La migración de familias hidrómilas a otros municipios de la región es alarmante

Agua Dulce, Ver.- Las escuelas de este municipio han visto afectada su matrícula a consecuencia de la inseguridad que impera en Veracruz, pues decenas de familias han decidido abandonar la ciudad en los últimos años tras ser víctimas de un delito de alto impacto.

El personal directivo de la escuela secundaria número 1 de este municipio —con una matrícula de alrededor de mil 300 estudiantes en dos turnos— expuso que en los últimos dos años estimaron que poco más de 100 alumnos han requerido sus traslados a otro municipio.

De éstos, apenas el 10 por ciento se debió a una cuestión de trabajo de los padres o tutores, mientras que el 90 por ciento restante obedecía a motivos de seguridad, pues los padres habían sido víctimas de secuestro, extorsiones, amenazas o robos con violencia, por lo que la familia ha decidido emigrar a otros puntos de la República Mexicana.

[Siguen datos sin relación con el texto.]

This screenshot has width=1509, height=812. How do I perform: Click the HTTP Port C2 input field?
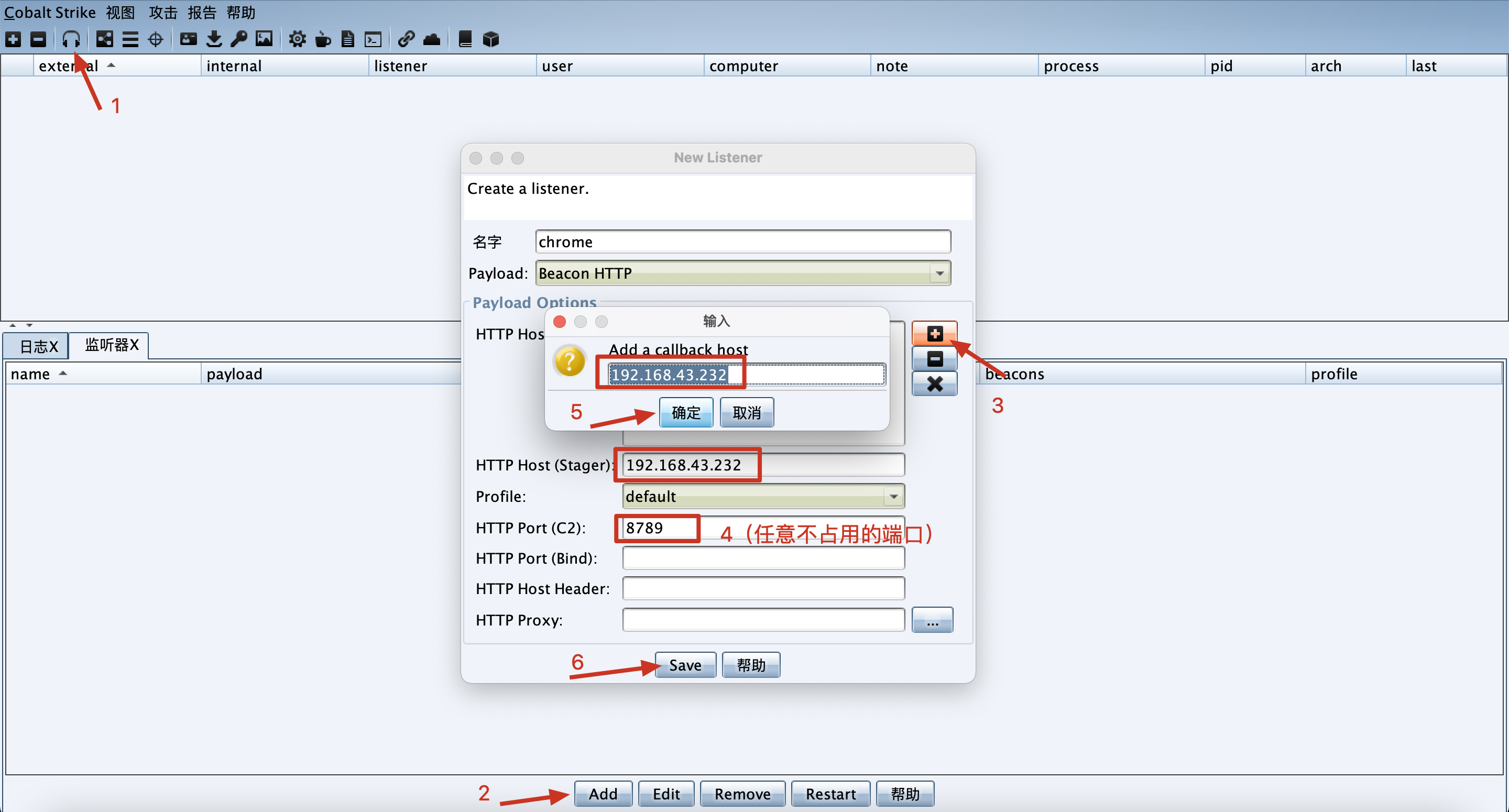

Tal como ha ocurrido con decenas de negocios en el puerto de Coatzacoalcos que han cerrado, en Agua Dulce a raíz de la explosión de violencia a partir del 2013 lentamente ha ido ocurriendo lo mismo con varios comercios de familias que trabajaron en la localidad por muchos años y que eventualmente tuvieron que abandonarla.

En el caso de la secundaria número 1, hace más de una década los grupos rebasaban los 50 alumnos, mientras que en la actualidad están conformados por 35 alumnos en promedio, lo cual aunque refleja la deserción de alumnos por seguridad, ha generado algunos beneficios, como la mayor atención de los profesores a los alumnos de estos grupos reducidos.

En sus mejores años esta institución educativa llegó a tener más de mil 800 estudiantes inscritos entre los dos grupos, pero cada año se inscriben menos niños, por lo que en este ciclo escolar 2018-2019 no pudieron rechazar a ningún aspirante, aún a pesar del mínimo rendimiento en el examen de admisión, cuando hace una década había decenas que se quedaban fuera de esta institución.

La deserción es más evidente en el turno de la tarde, al grado de que de seguir bajo esta tónica habría posibilidades de que alguno de los grupos del turno vespertino deba cerrar ante la baja cantidad de alumnos, aunque eso significaría recortar horas y afectar a los profesores de las diversas materias que se imparten.